▶ [Given text]:
Wireless Power for Minuscule Medical Implants
A novel way of powering implanted devices could enable new ways to control appetite, regulate insulin, and treat brain injuries.
Medical implants like pacemakers, deep brain stimulators, and cochlear implants could someday be joined by still more bioelectronic gadgets—devices that regulate insulin levels, control appetite, lower blood sugar, or treat brain injuries (see “Nerve-Stimulating Implant Could Lower Blood Pressure”).
But before we’re all riddled with electronics, researchers have to figure out how to power it all. Pacemaker batteries are too clunky for tiny devices saddled up to nerves, and existing wireless methods, such as those used for cochlear implants, won’t work with devices buried deep in the body.
That’s where electrical engineer Ada Poon and her team at Stanford University say they might be able to help. The group has developed a new method of sending magnetic fields well below skin level to power devices that would otherwise need batteries.
Wireless systems like the one used in cochlear implants sit permanently on the skin and derive power from electromagnetic induction, in which a current running through a coil of wire generates a magnetic field that then induces a current in a nearby device. The problem is that a field generated this way decays exponentially with distance from the generating coil, so it only works with devices close to the skin’s surface.
Poon and her team found a way to use electromagnetic induction through biological tissue without that exponential decay. They call the technique midfield wireless powering (as opposed to near-field, which refers to the exponentially decaying radiation, and far-field, which refers to the kind of radiation emitted from a cell tower).
The key, Poon says, is that instead of using a coil of wire, they use a flat plate adorned with a specially designed four-line pattern of conductive material. When they send current through the plate, that pattern produces a magnetic field capable of propagating through biological material without decaying over a short distance. The plate would most likely sit on the skin, providing constant power to an implant.

▶ [Directions]:
Render this sentence from the article on wireless power for medical implants in French: "The plate would most likely sit on the skin, providing constant power to an implant."

▶ [Supplied data]:
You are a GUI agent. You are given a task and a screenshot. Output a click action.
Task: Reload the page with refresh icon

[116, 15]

---

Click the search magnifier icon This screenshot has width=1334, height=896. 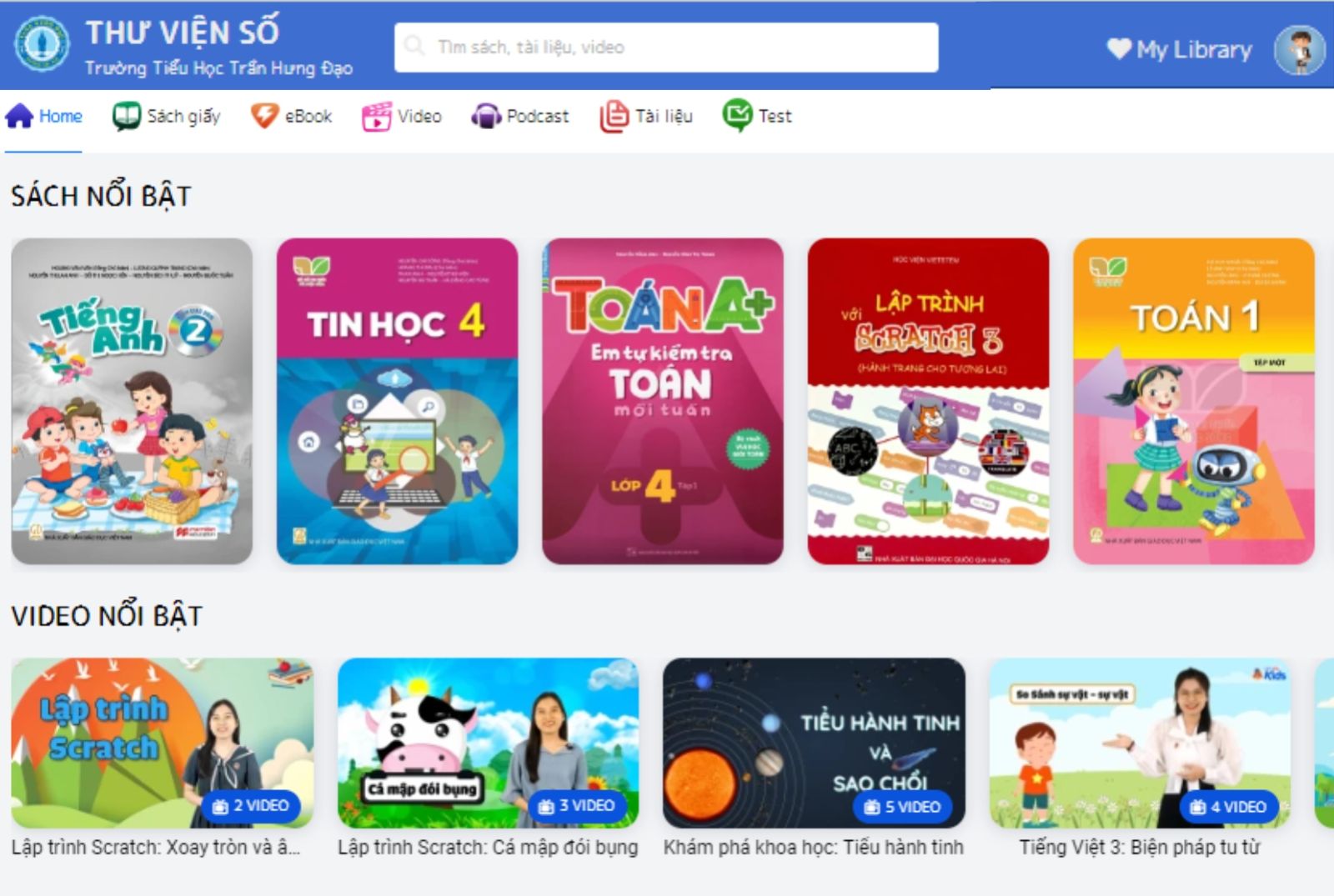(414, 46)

---

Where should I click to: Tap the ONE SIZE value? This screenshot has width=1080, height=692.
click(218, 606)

▶ [Solution to this task]:
La plaque serait très probablement placée sur la peau, fournissant une alimentation constante à un implant.